Page text:

Dáil debates
Saturday, 17 December 2022
Taoiseach a Ainmniú - Nomination of Taoiseach
1:00 pm
Marian Harkin (Sligo-Leitrim, Independent) | Oireachtas source
On a personal basis, I wish the outgoing Taoiseach, Deputy Micheál Martin, all that is good and thank him for his service, especially during the pandemic, and his stance on Brexit and Ukraine.
I also wish the incoming Taoiseach all that is good. I do so not just because it is Christmas but because when our Taoiseach and Government do well, it is better for the country.
In my short contribution, I will draw a parallel with that statement. When our regions do well, it is better for the country. When the outgoing Tánaiste's party was in office nearly eight years ago, the northern and western region was classified by the European Commission as a developed region. It slipped back to a region in transition and is now classified as a lagging industrial region, which means it is caught in a development trap. When the Commission raised a red flag about this, how did the Government respond? The northern and western region received just €217 million of the €900 million given under the European Regional Development Fund, ERDF. In countries like Spain, Portugal and Greece, which include lagging regions, by far the greatest amount of this funding is being invested in those regions. That is not being done here. To add insult to injury, when the Northern and Western Regional Assembly negotiated €250 million deal with the Commission, the reluctance of Departments to spend money in the region meant €33 million of that money had to be given back. This is cohesion funding, which is meant to close the gaps nationally and within the EU.

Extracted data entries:

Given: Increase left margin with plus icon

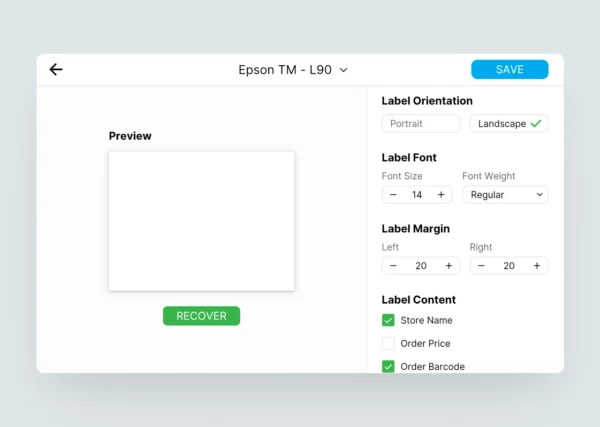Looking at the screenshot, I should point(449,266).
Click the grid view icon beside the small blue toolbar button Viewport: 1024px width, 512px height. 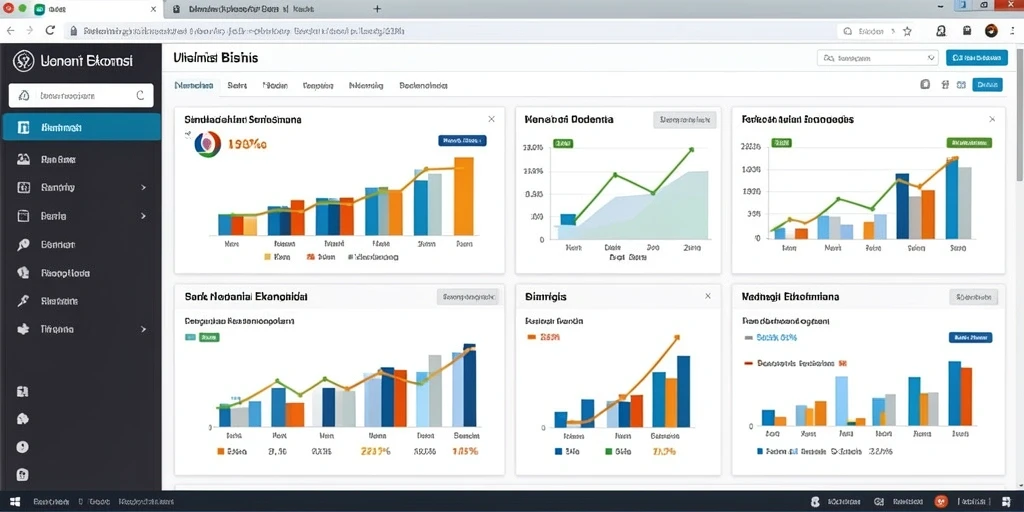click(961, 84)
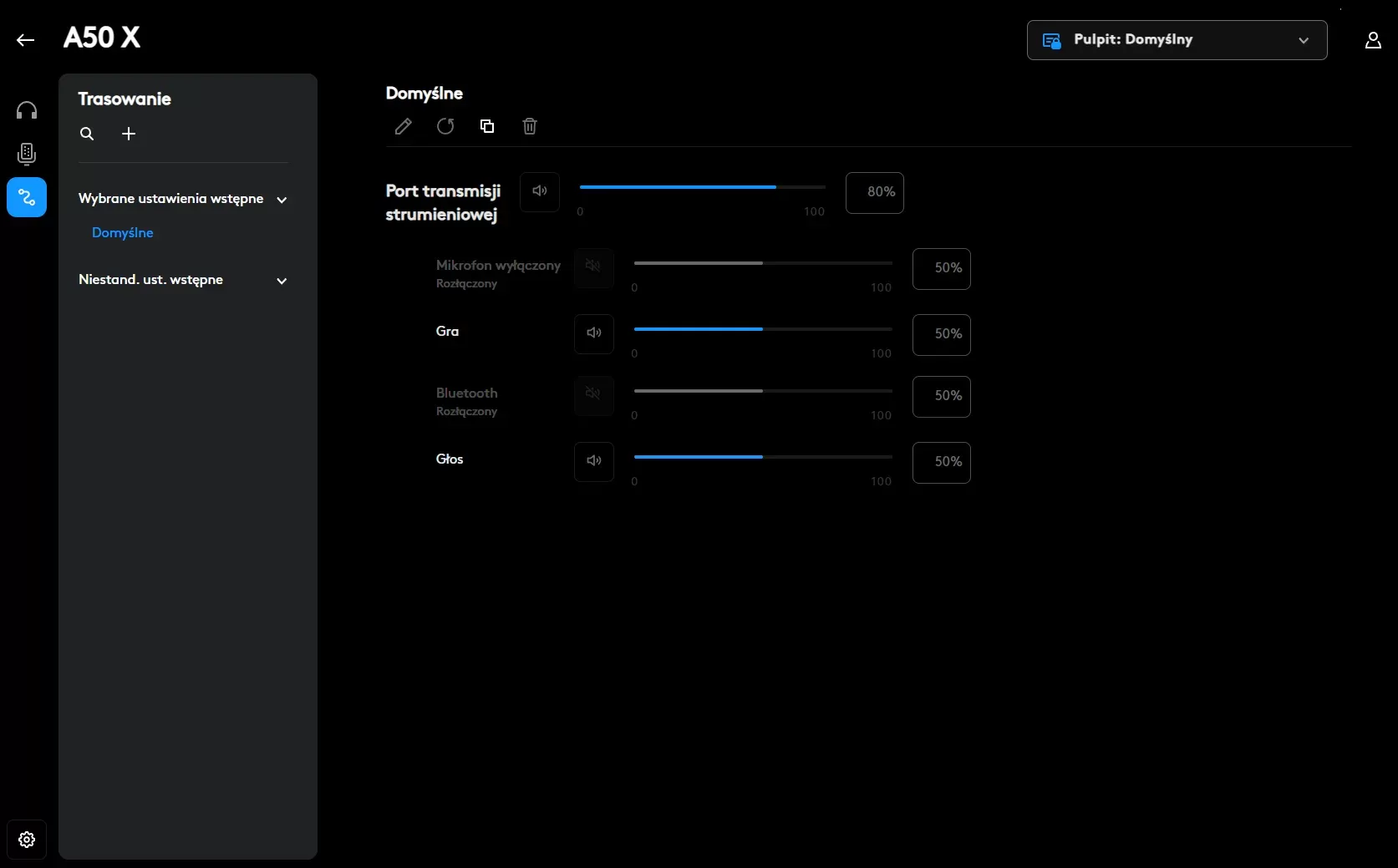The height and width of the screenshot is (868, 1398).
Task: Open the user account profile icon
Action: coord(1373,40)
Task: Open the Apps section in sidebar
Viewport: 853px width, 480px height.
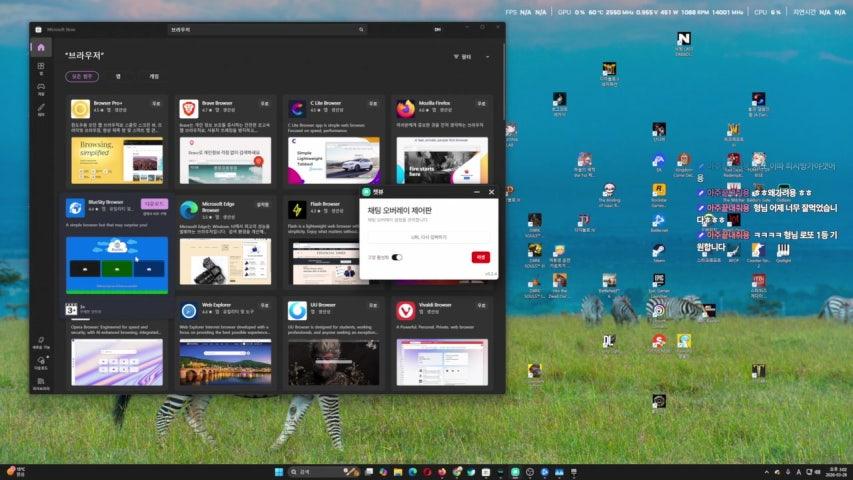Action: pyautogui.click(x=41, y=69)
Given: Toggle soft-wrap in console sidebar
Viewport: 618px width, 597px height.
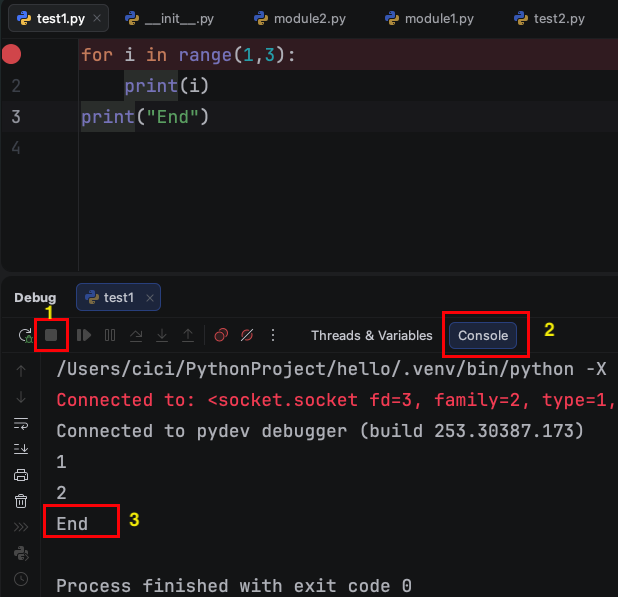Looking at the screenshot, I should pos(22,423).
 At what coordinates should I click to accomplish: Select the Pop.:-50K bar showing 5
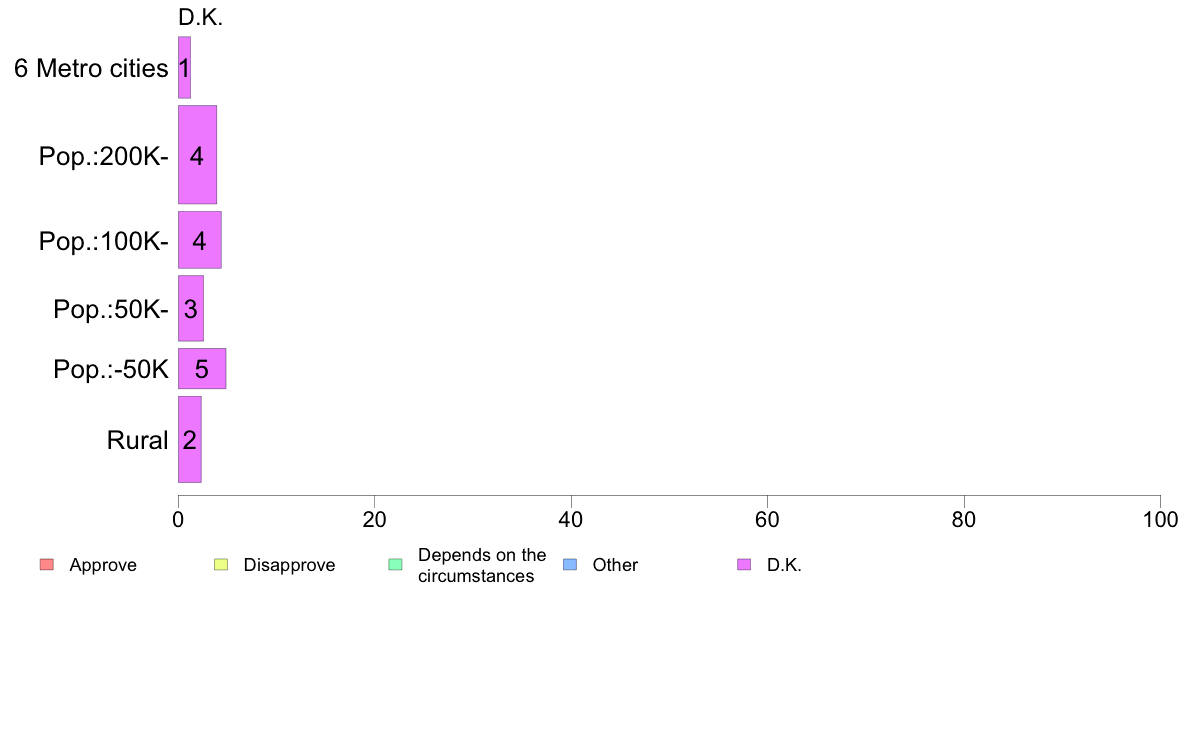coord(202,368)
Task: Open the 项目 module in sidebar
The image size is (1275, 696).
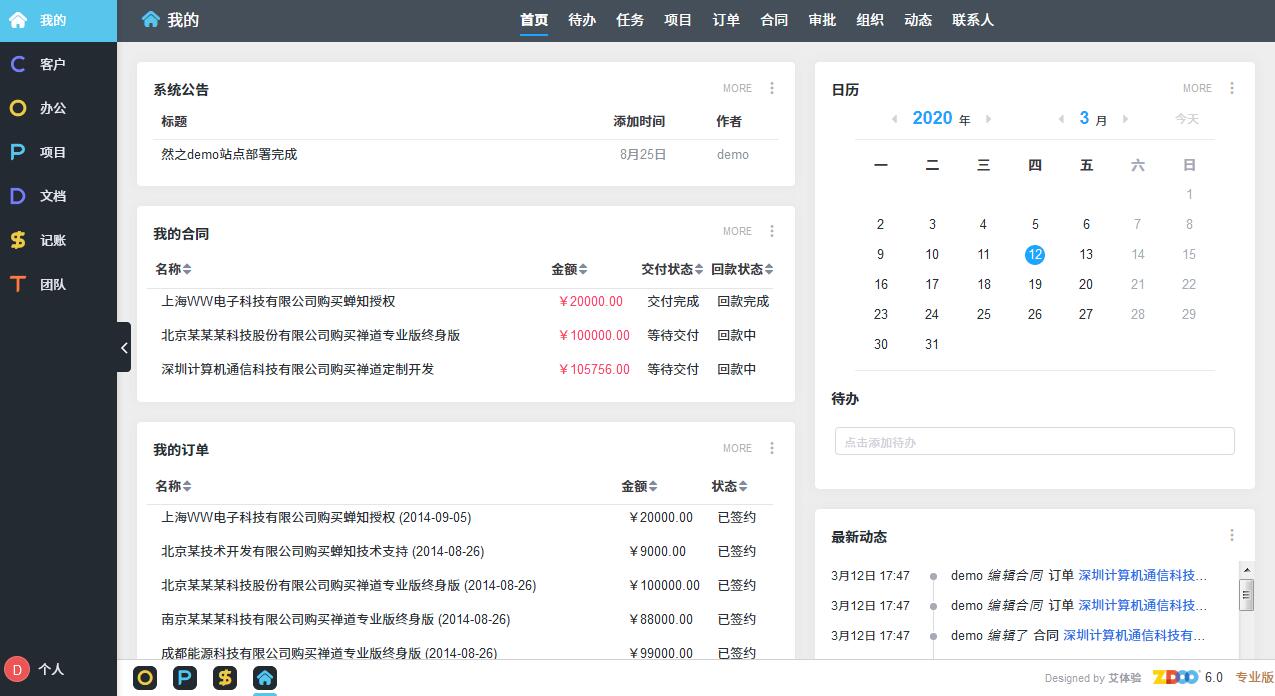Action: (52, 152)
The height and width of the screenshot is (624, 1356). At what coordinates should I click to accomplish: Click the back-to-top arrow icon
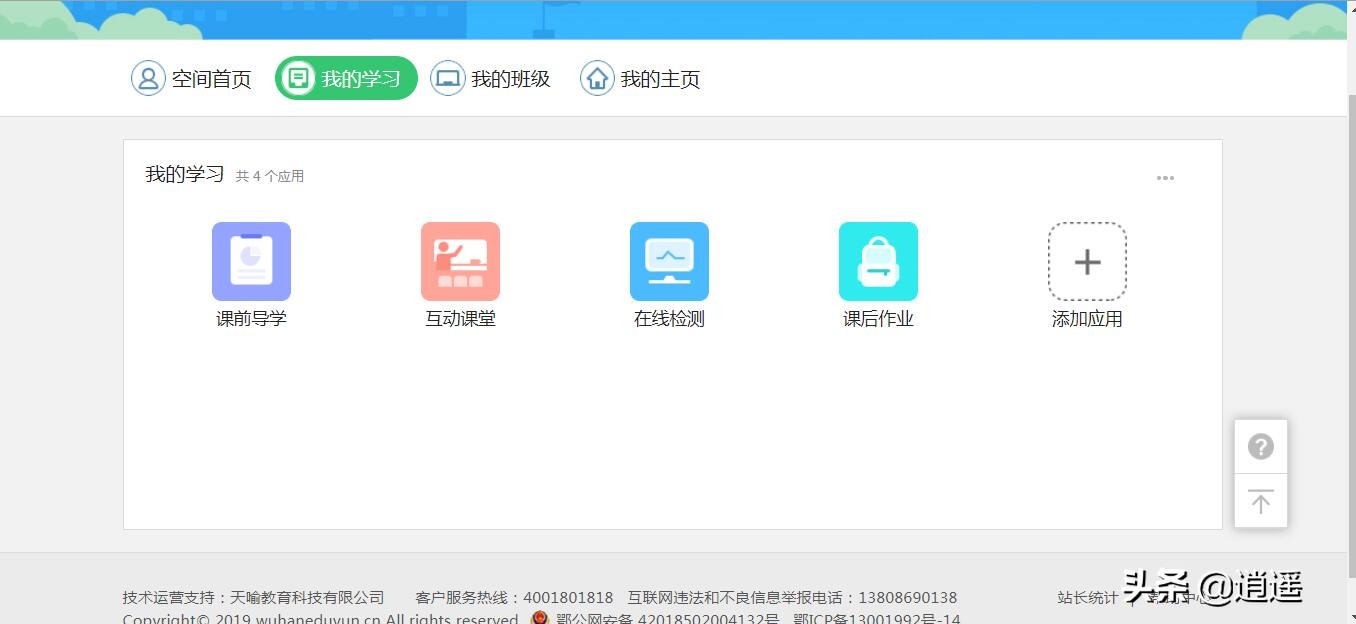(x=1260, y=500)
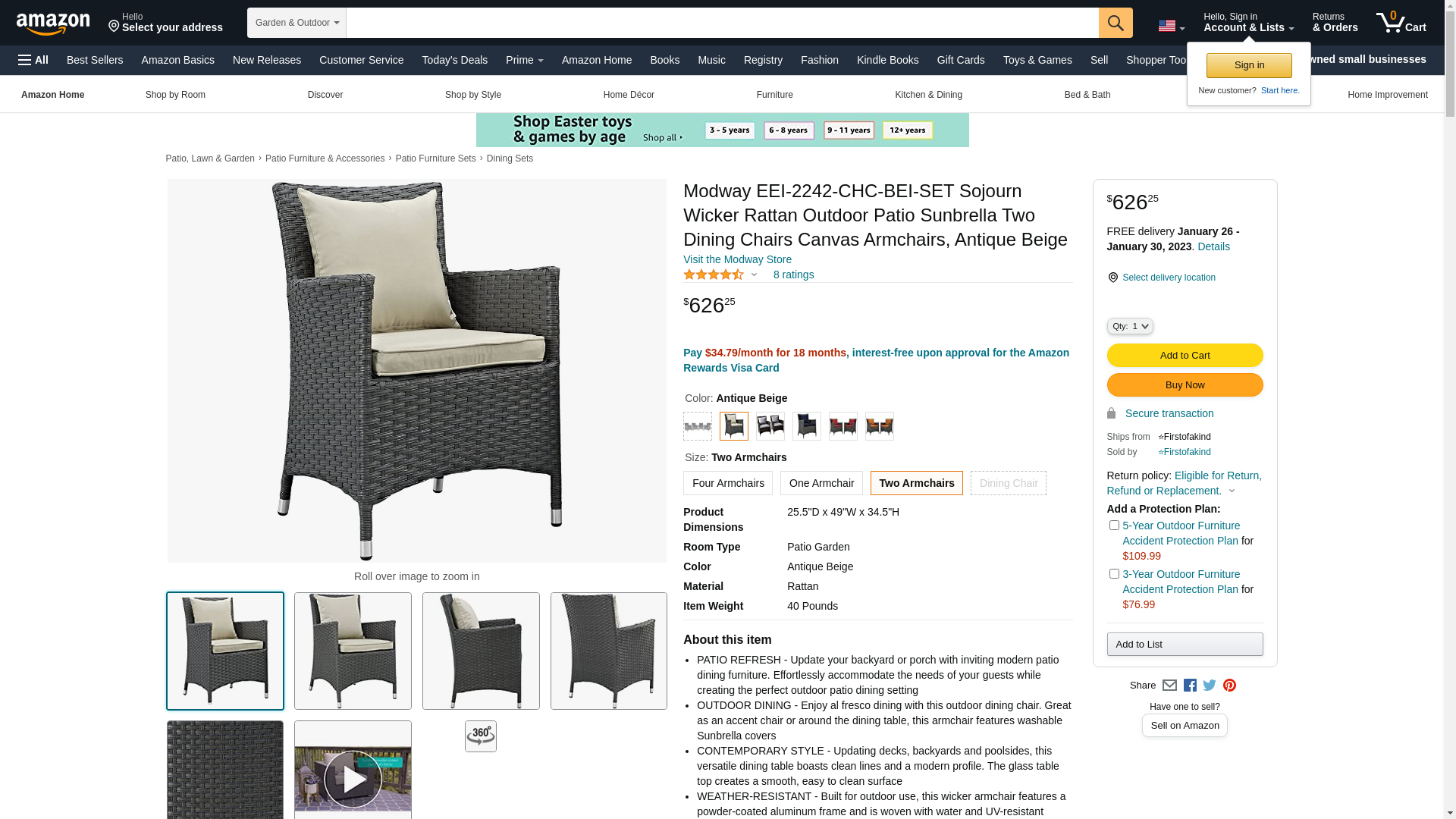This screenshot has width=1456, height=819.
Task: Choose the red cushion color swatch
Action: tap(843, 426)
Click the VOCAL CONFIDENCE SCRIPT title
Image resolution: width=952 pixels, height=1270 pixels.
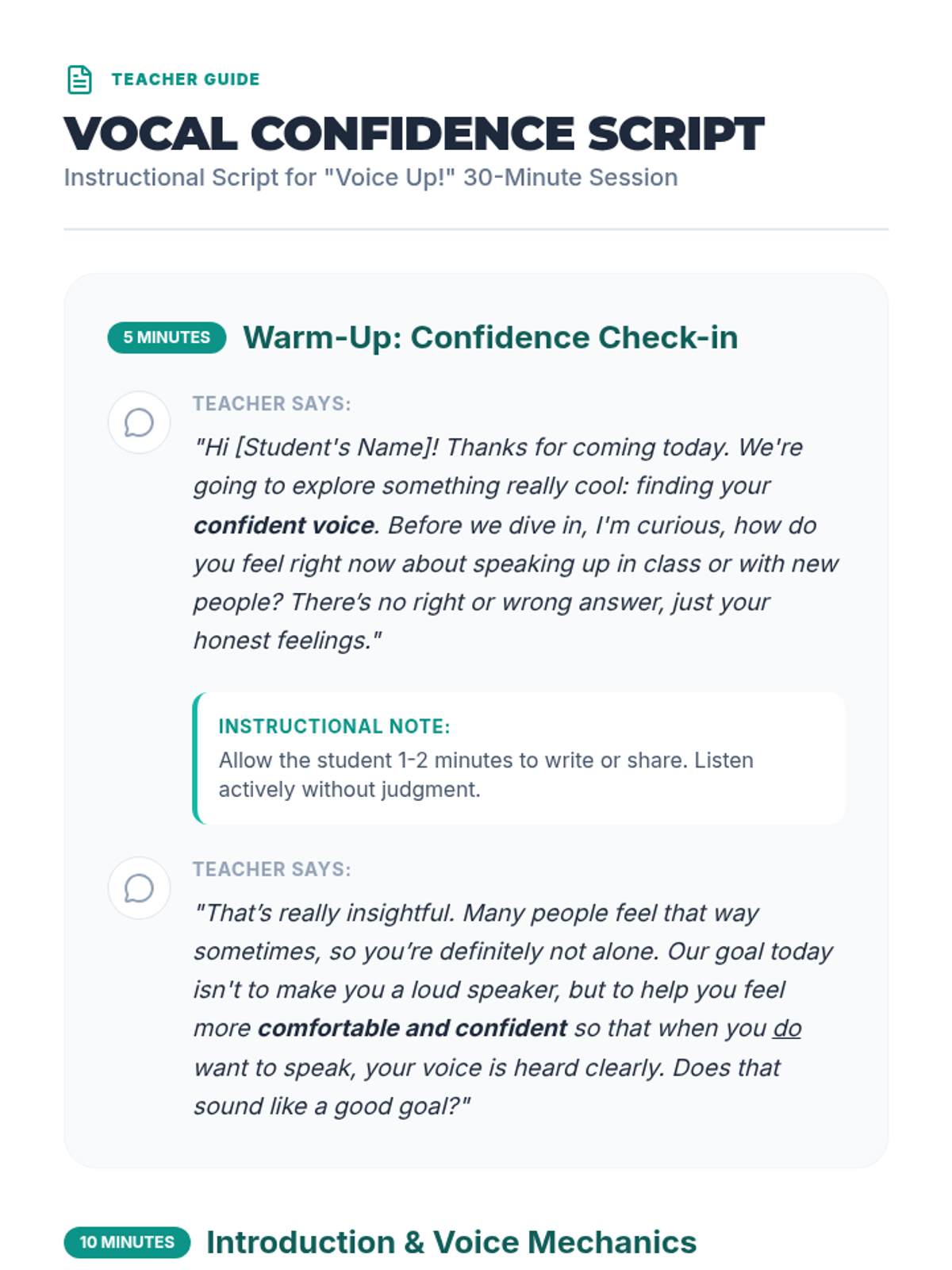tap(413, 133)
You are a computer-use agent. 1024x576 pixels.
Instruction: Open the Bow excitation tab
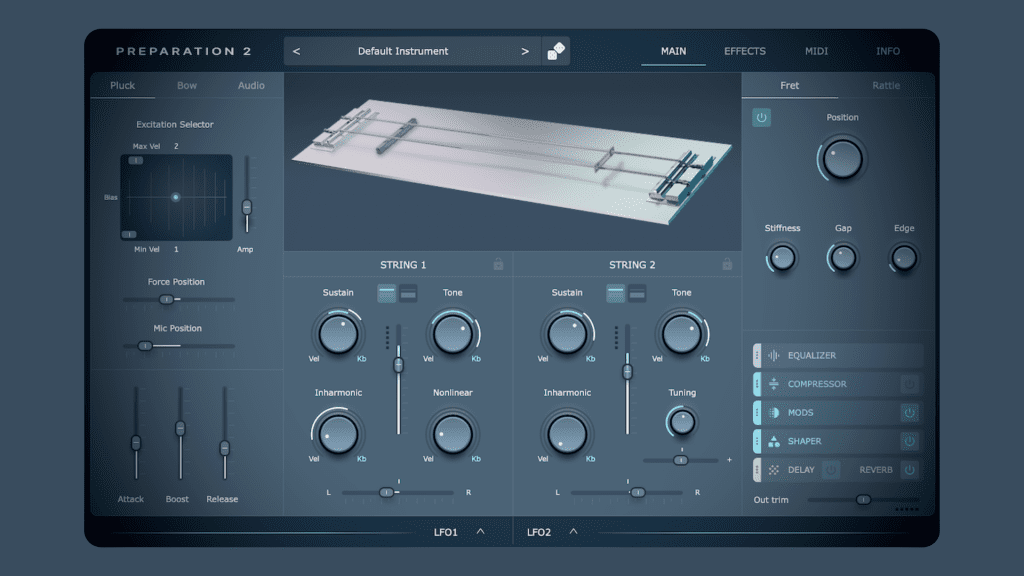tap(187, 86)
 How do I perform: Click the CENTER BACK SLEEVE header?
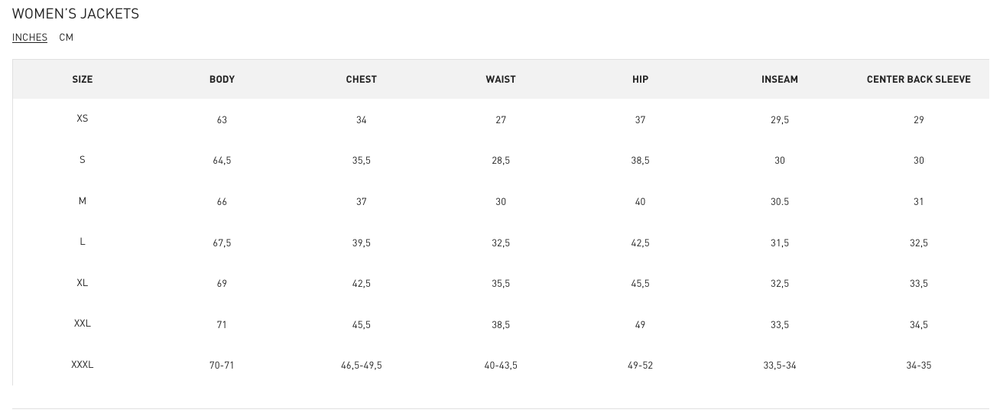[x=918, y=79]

Activity A: Which sums of money in euro does the Dáil contribution mention?
Activity B: Go on with the Dáil contribution, starting after its last sentence.
The listing plays no part in what comes next.

Expected answer A: €217 million, €900 million, €250 million, €33 million

Expected answer B:
The Government could have ensured the extra money given was spent in the region. It could have reduced the co-financing rate to 10%, as it was asked to do. It did not do so and therein is the core of the problem. There is no accountable and responsible Department, person or group of persons tasked with delivering balanced regional development. That is not because anybody in the Government is saying, "We will not try to achieve a balance of development between regions.". It is because the Government, like previous Governments, has allowed regional development to slip through the cracks, which means it just does not get done. Yes, there has been progress in some areas, including, for example, the establishment of the Atlantic Technological University. However, the gap is so great that unless there is positive discrimination and a whole-of-government approach to closing it, the slippage will happen again and again.
Another example of that gap is in respect of the connectivity of the region, including its rail, road and air services. On accessibility and proximity criteria, according to the OECD, the region scores well below the EU average. Just in the past five weeks, we learned that not one of the designated five surgical hubs is to be located north of a line from Dublin to Galway. Hospitals like Sligo University Hospital, having lost part of its cancer services and having been told there is to be no catheterisation laboratory for the north west, now must continue to wait for its surgical block. Without it, as we all know, there can be no guarantee of the long-term viability of there being an acute hospital in the north west.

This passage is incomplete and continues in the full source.